Copy out the lines in the entries below word for word, from the line with "Screen dimensions: 1022x763" to the line with "pos(458,611)", both included. Leave the pictures out.

# [Entries on finding words and elements]

+++

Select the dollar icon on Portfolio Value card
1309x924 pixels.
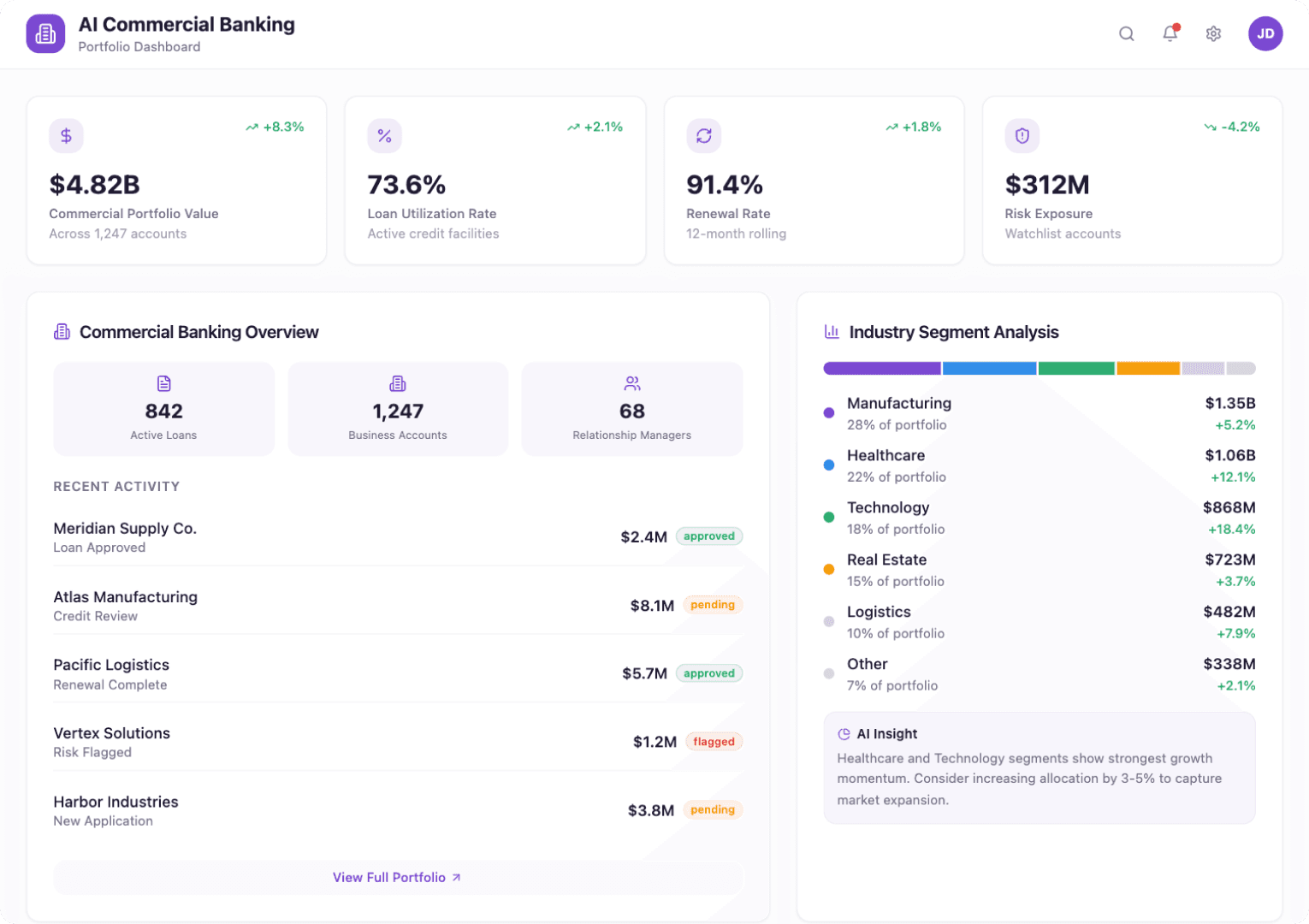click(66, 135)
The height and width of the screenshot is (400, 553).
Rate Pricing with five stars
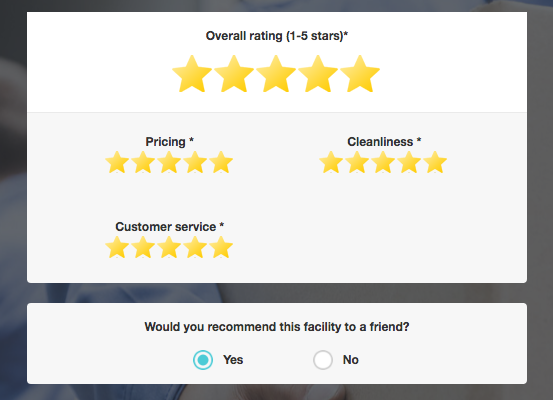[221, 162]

+++

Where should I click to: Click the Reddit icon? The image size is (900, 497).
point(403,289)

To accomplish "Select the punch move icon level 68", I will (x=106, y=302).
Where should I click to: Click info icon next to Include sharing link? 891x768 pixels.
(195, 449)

+++

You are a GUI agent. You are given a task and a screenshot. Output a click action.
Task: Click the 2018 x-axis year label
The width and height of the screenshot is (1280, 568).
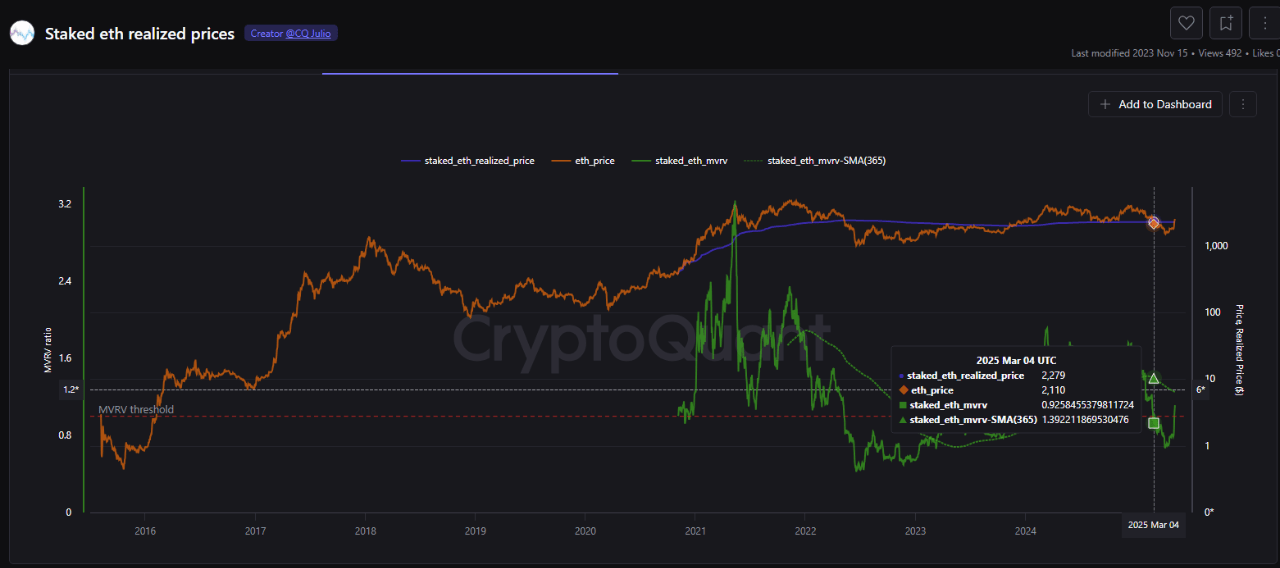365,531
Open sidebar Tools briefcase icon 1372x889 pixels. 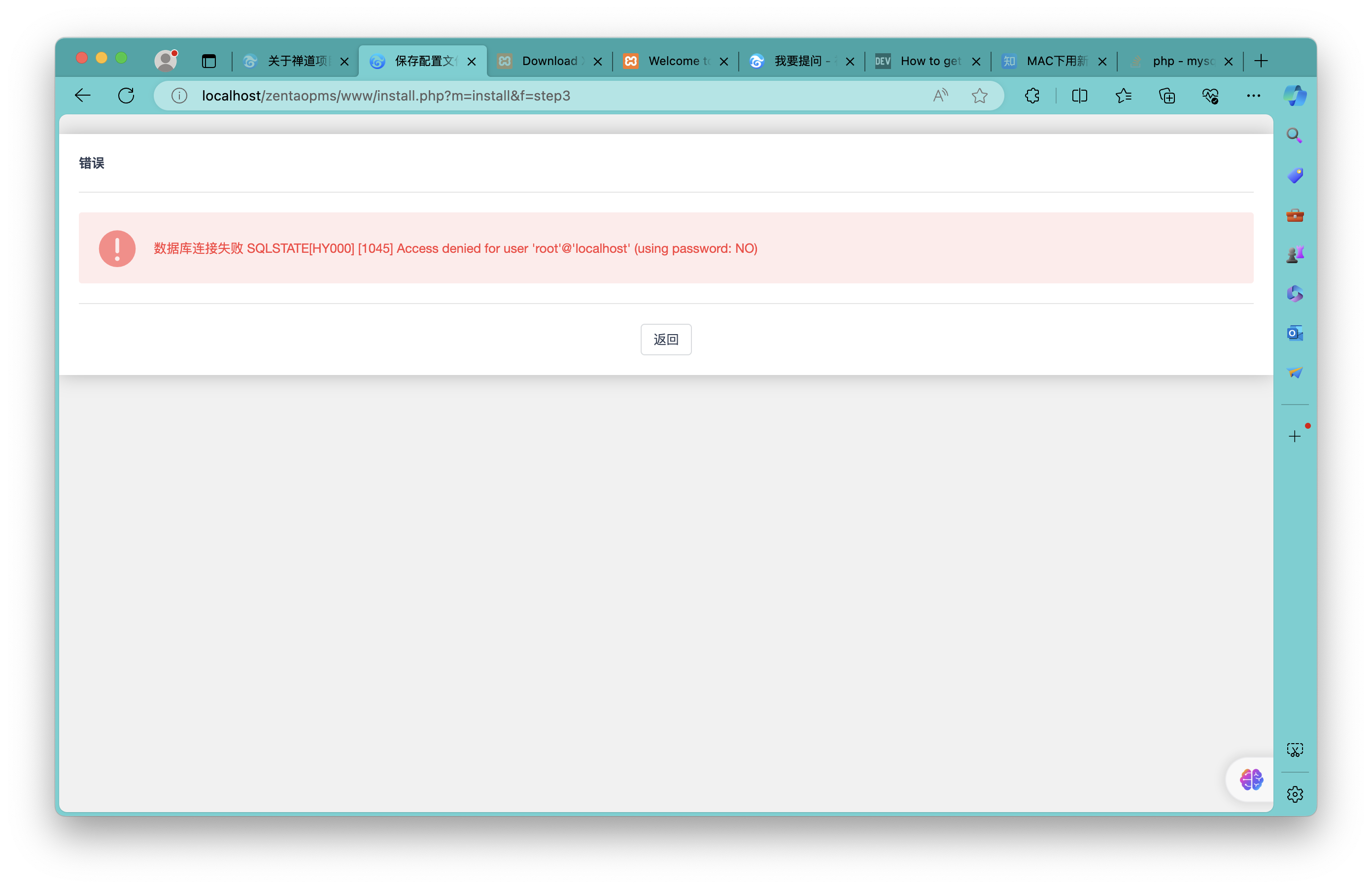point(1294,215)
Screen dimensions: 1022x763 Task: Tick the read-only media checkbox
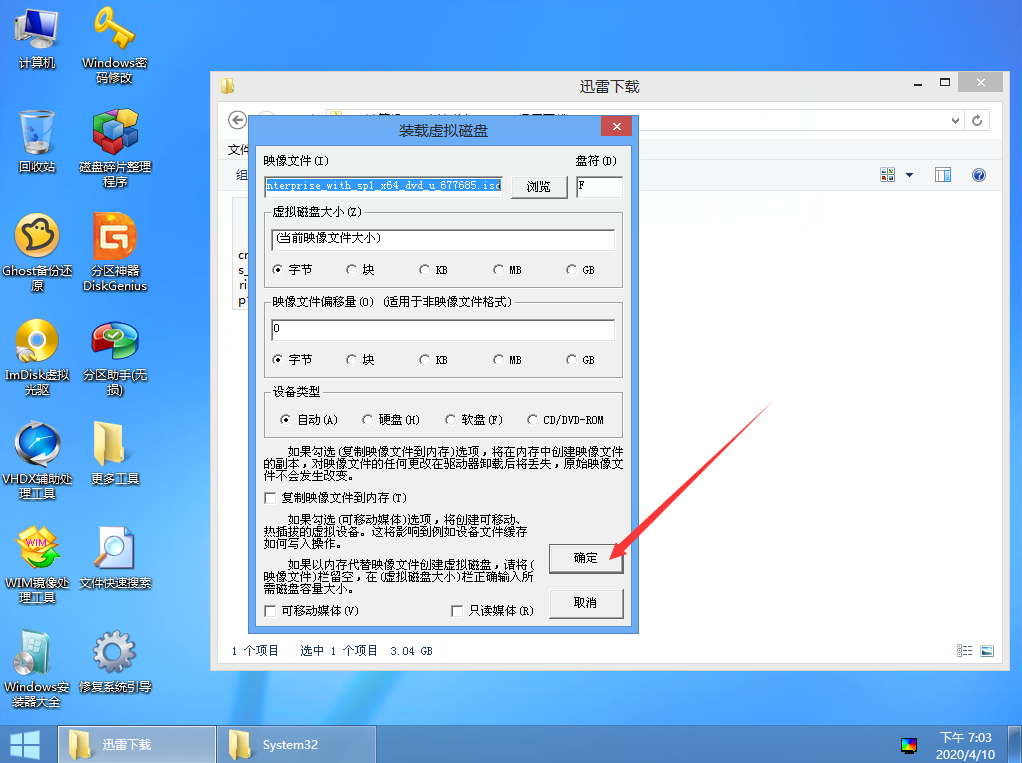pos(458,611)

+++

# [Expected output]
Screen dimensions: 1022x763 Task: Tick the read-only media checkbox
pos(458,611)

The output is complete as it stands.